SHORT TASK: Which lines of the material below contain the string "height"? Return each of them in full, treating uppercase and lowercase as different.

PROVIDED DATA:
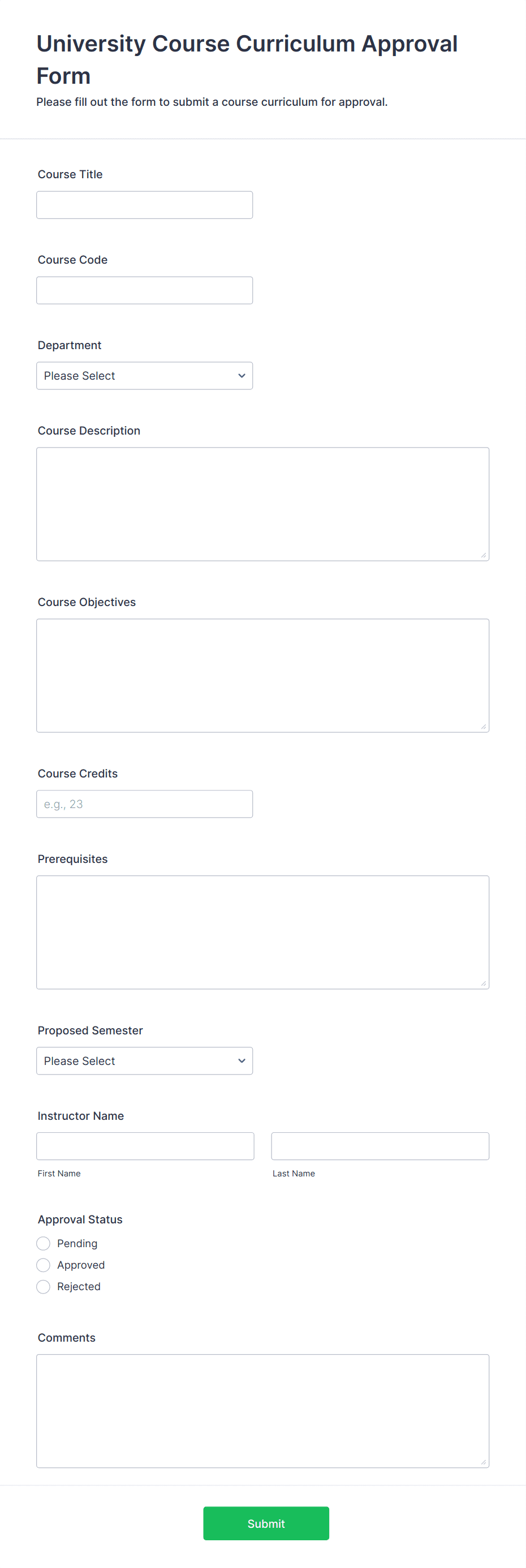Submit the curriculum approval form
Viewport: 526px width, 1568px height.
click(266, 1523)
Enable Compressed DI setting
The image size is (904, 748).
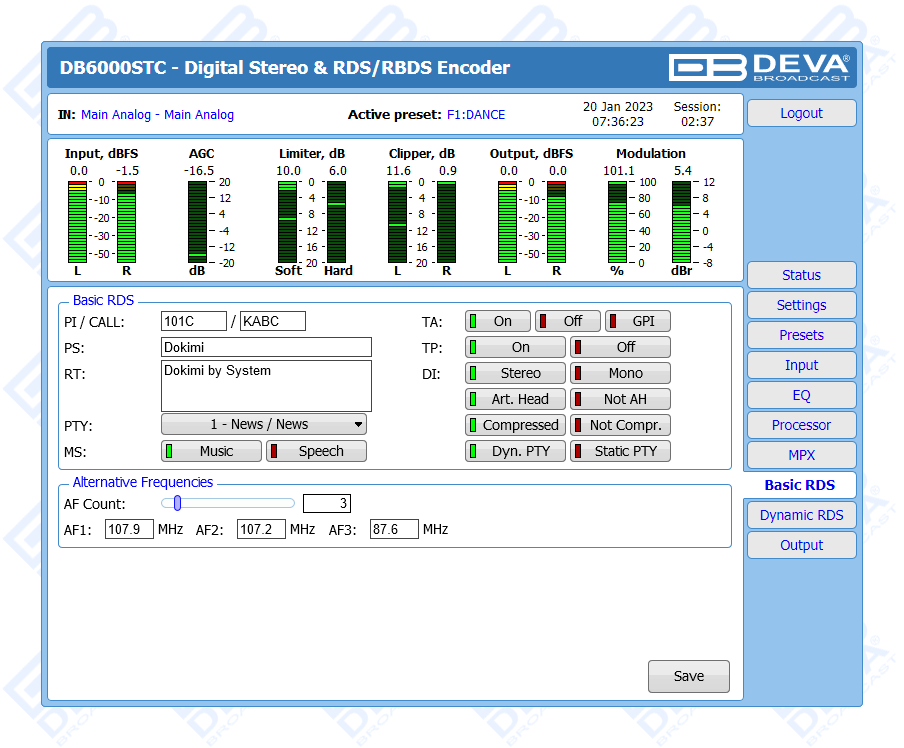515,425
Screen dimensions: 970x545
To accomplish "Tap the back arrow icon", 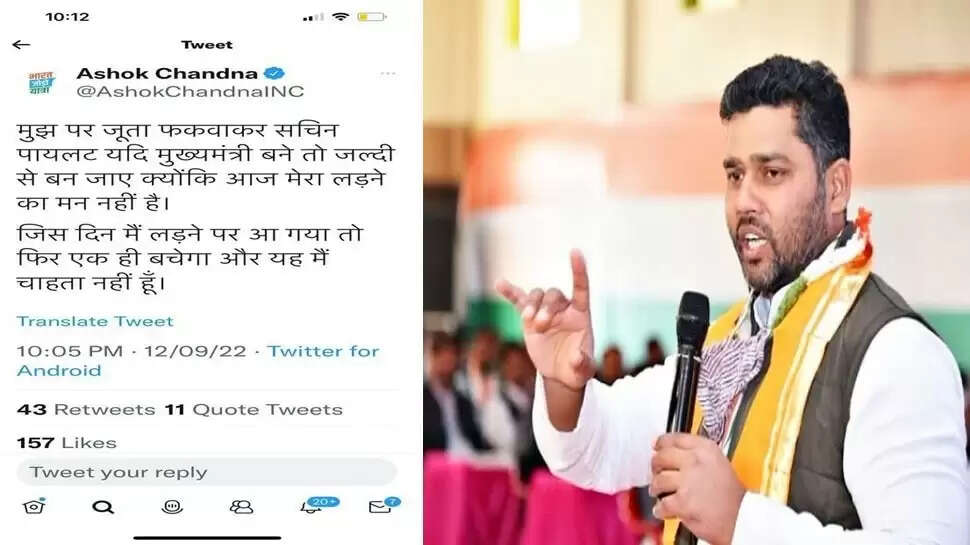I will coord(21,45).
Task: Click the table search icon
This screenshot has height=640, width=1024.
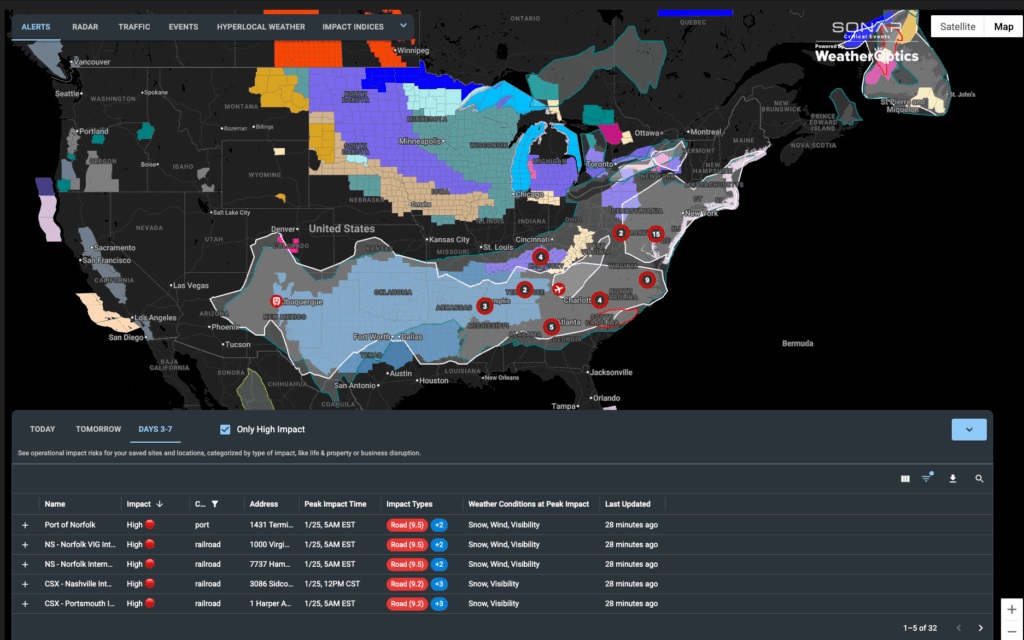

ANSWER TO THIS PROBLEM:
Viewport: 526px width, 1568px height.
This screenshot has height=640, width=1024.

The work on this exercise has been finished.